I just got back home earlier this week from a quick trip home to Kansas. I do consider Kansas my home state. Although my father was in the military for my entire childhood, he was stationed in Kansas longer than anywhere else. And I graduated from high school there, headed off to college and even my first job as an adult was in Kansas. In fact, I lived there for over 25 years. So, I consider it home, even though I left there over 14 years ago.
It was such a good feeling to cross that state line into Kansas and drive through Wichita, on through the Flint Hills and up the highway all the way to Kansas City. Yep, Kansas City, Kansas City, here I come…that’s was I was humming as I drove down the highway. I could feel myself relax as all those familiar places flashed past my car windows. I stopped off in Matfield Green to see the Knute Rockne memorial, in Emporia to see Soden’s Grove, in Olpe to see the Olpe Chicken House, and in Leavenworth, I saw the federal prison, the front gate to Fort Leavenworth and the Missouri River.
Kansas may not be that huge tourist destination, but folks don’t know what they’re missing. People in Kansas are warm and friendly, helpful, open and welcoming. And it’s kind of like stepping back a bit in time when you stop to see the beautifully old-fashioned town squares in the small towns that line highway 40 or highway 50. Nothing is as much fun as hanging out with friends at the local high school football or basketball game and then heading over to the mom & pop hamburger place and visit with everyone some more.
This trip, I went back to my college homecoming and met up with friends from my college days that I hadn’t seen in about 30 years. It was so much fun! How do so many people not age??? They looked like they did in college and I would have recognized most of them anywhere. And now, I’m looking forward to next year. They say you can never go home again…well, I don’t know who “they” are, but they are WRONG! You can go home again. I did. And it was wonderful.

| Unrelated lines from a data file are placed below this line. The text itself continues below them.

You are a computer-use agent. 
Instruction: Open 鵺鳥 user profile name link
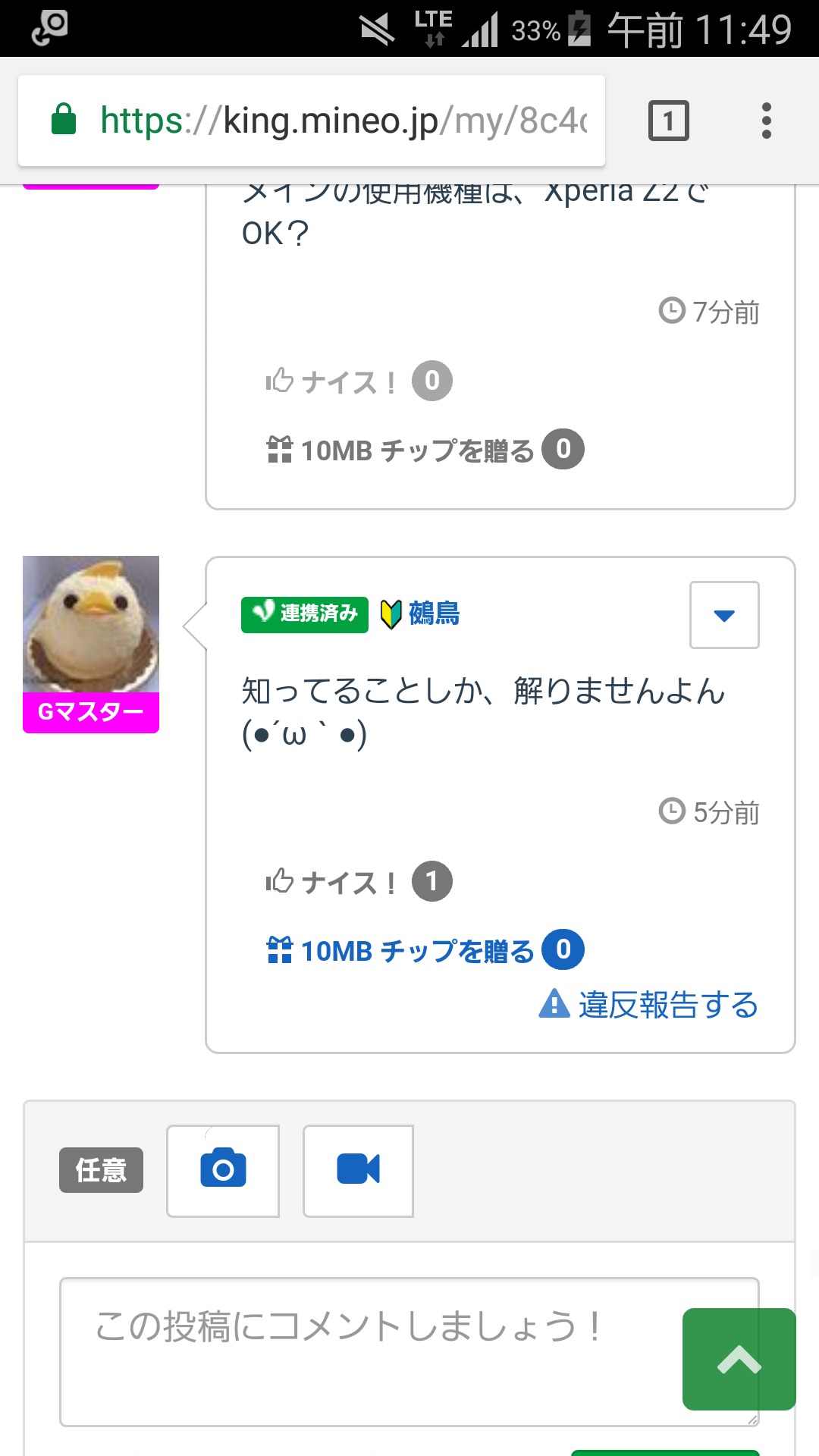tap(435, 613)
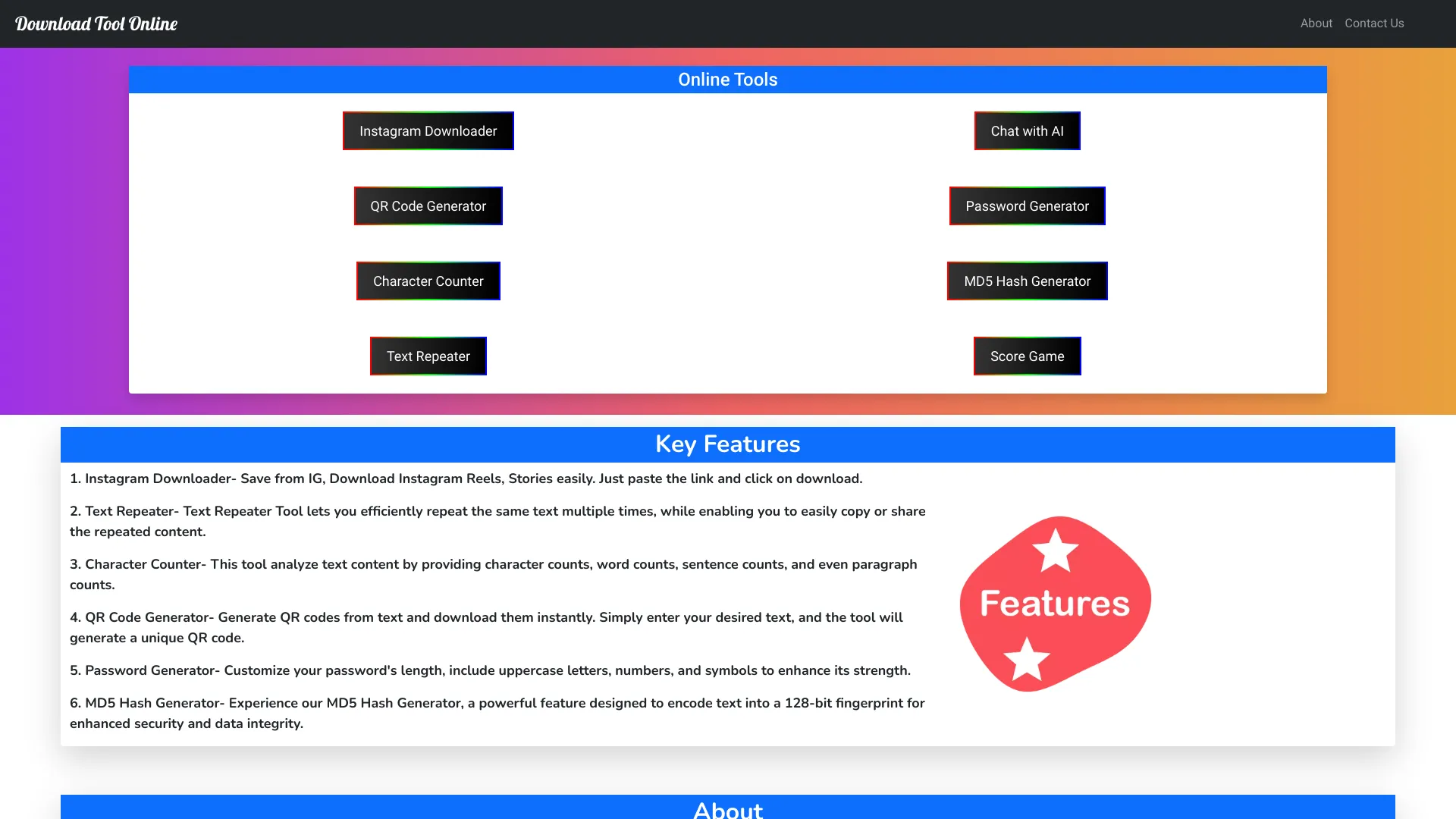The width and height of the screenshot is (1456, 819).
Task: Open the Password Generator tool
Action: [x=1027, y=205]
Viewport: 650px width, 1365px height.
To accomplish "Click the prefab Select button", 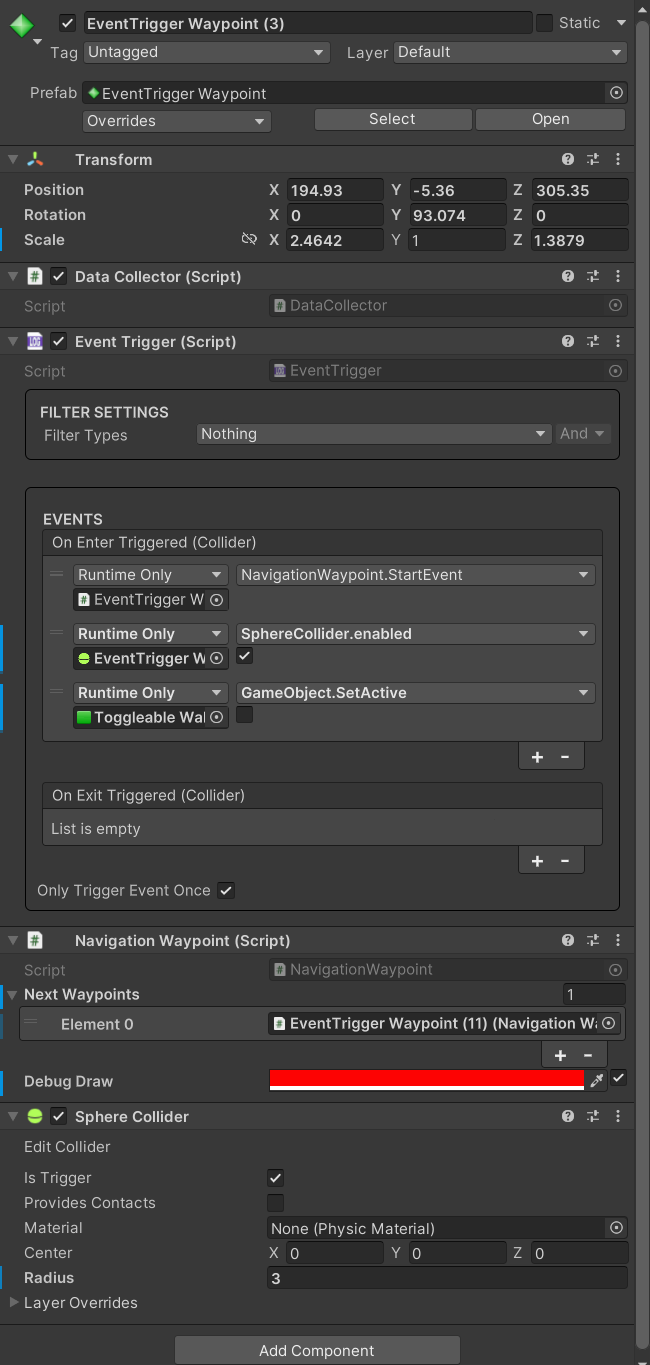I will (392, 119).
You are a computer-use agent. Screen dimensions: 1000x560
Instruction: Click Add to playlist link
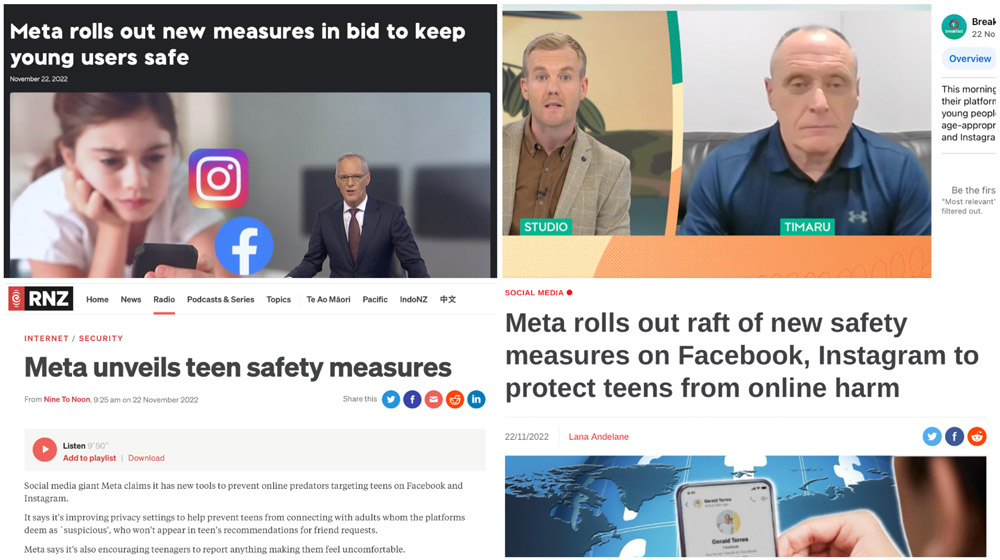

“You can’t appreciate home till you’ve left it, money till it’s spent, your wife till she’s joined a woman’s club, nor Old Glory till you see it hanging on a broomstick on the shanty of a consul in a foreign town.” ~ O. Henry Porter



The saying you can never go home just isn’t true!
You’re missed.
Thanks! I’ve been side-tracked with work, work-related activities and traveling. But I’m back…and am trying to get re-inspired.